HDAC can remove acetyl groups from the amino terminus of lysine residues on histones, while histone acetyltransferases (HATS) promote the addition of lysine residues, leading to structural changes in local chromatin [8, 39–41], which is an important step in regulating protein entry into DNA [7]. Studies have shown that HDAC and HATS enzymes are involved in the regulation of transcription factors, transcription modulators, and DNA repair proteins [42]. Abnormal expression of HDAC or abnormal recruitment of oncogenic proteins is present in many types of tumors, especially leukemia, and all of these conditions may contribute to the development of leukemia [43]. In response to the abnormal expression of HDAC3 in acute myeloid leukemia, we identified a HDAC3 inhibitor called entinostat. Recent studies have shown that entinostat induces apoptosis in LAML cells by restoring the expression of leukemia-associated transcription factors and proapoptotic proteins [36]. It has been confirmed that HDAC3 negatively regulates a transcription program associated with cytotoxic effects on CD8+ T cells and the selective HDAC3 inhibitor RGFP966 can strongly enhance the cytotoxic function of CD8+ T cells [44]. Our study also found that HDAC3 can block the mature differentiation of leukemia cells through certain signaling pathways. But the treatment of acute myeloid leukemia (AML) is not satisfactory. Histone deacetylase inhibitors (HDACi) have antileukemic cell activity both in vitro and in vivo [31, 45]. Clinical data suggest further testing of these epigenetic agents and the identification of mechanisms and markers of their efficacy. In conclusion, HDAC3 inhibits apoptosis induction and disrupts the expression of tumor-related proteins, thus playing a role of targeted therapy [46]. HDAC3 inhibitors, as a possible therapeutic drug, will provide some reference value for the treatment of acute myeloid leukemia to explore its specific mechanism of action.

One exciting therapeutic application of epigenetic therapy is in combination with adoptive cell therapy (ACT), including chimeric antigen receptor T cell (CAR T cell) therapy [47, 48]. HDAC inhibitors have been shown to promote the efficacy of ACT, which increases T cell recruitment at the tumor site.

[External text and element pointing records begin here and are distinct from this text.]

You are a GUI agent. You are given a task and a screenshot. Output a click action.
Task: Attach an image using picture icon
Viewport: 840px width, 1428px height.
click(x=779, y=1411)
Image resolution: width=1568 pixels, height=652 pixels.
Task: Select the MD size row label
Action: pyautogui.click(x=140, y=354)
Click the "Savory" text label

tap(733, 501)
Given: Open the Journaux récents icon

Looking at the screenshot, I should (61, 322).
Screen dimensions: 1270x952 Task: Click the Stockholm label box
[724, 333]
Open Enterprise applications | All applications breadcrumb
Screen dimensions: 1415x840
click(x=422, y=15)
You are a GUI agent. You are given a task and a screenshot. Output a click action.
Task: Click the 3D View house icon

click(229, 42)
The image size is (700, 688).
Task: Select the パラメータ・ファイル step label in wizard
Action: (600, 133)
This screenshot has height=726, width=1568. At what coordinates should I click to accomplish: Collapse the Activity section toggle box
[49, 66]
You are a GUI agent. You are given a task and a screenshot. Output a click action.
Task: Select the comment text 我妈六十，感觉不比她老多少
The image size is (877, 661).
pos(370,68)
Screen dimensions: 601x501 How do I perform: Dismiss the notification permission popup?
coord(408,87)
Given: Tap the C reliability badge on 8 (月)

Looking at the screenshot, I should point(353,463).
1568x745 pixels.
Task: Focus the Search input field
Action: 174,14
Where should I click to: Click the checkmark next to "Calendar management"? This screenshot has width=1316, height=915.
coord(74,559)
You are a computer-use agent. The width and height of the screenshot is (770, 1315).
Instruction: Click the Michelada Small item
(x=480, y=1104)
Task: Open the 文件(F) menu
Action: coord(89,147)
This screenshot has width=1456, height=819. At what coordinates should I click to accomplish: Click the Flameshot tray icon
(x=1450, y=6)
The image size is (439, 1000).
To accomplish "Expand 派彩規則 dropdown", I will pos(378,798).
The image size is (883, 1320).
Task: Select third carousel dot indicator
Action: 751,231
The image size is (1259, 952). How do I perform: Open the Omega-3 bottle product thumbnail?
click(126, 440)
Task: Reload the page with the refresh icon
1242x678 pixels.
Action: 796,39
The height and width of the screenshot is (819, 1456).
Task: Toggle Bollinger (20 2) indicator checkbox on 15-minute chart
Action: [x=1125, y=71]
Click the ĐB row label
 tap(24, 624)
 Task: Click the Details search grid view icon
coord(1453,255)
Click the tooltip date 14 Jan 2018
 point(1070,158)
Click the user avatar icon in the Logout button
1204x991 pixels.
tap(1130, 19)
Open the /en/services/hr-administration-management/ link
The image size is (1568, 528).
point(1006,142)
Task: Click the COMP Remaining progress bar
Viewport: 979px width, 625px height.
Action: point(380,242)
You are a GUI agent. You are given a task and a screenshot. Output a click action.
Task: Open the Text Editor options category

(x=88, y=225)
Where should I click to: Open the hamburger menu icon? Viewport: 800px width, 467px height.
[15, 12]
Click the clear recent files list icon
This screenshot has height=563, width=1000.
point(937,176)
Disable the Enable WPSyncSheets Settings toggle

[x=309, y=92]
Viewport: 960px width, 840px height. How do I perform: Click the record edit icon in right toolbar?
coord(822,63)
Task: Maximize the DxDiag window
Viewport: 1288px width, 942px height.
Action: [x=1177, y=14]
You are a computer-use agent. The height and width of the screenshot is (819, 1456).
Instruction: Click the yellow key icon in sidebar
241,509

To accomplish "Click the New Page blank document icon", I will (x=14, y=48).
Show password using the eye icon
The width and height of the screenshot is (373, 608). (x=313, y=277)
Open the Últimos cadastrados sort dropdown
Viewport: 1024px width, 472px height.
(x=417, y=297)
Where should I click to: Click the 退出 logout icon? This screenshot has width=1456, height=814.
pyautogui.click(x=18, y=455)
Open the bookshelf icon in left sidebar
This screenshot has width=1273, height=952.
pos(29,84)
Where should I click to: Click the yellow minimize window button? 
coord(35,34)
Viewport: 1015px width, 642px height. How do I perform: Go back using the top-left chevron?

Preclinical trials of ACT showed that adoptive transfer of TSCM cells and TCM cell populations were significantly more effective than conventional use of Teff and T cell persistence was enhanced. Since T cell preservation in a tSCM-like state enhances the therapeutic effect, these processes are controlled by epigenetics, so it is possible to use epigenetic therapy to promote T cell “dryness” during lymphocyte expansion prior to reflux [49]. TET2 is a potential immunomodulatory target because unintentional insertion of CAR cDNA into the TET2 gene leads to the preservation of CAR T cells in TCM cell phenotypes and the clonal amplification of these cells. Therefore, it is suggested that potentially transient TET2 knockout or CAR T cell reexpression of TET2 may be advantageous in antigen-activated tumor sites. These studies highlight the potential for improvements in epigenetic therapies [50].

5. Conclusions

Although most of the drugs currently used to treat acute myeloid leukemia produces adverse outcomes, the treatment of LAML is dominated by chemotherapy. Therefore, finding new treatment methods is beneficial to improve the survival rate of patients and improve the quality of life after recovery. In recent years, increasing studies have tended to target therapy and research on LAML mutation genes has made continuous progress. According to the genetic mutation of LAML patients, tumor cells can be targeted to kill, while the function of normal cells is not affected. Among them, the abnormal expression of the target gene HDAC3 may affect the occurrence and development of LAML from different aspects, such as the cellular and molecular mechanism of action and its involvement in the regulation of signal transduction pathways. In the future, further exploration of the target gene HDAC3 and the development of corresponding targeted drugs will bring new hope for the treatment of LAML patients.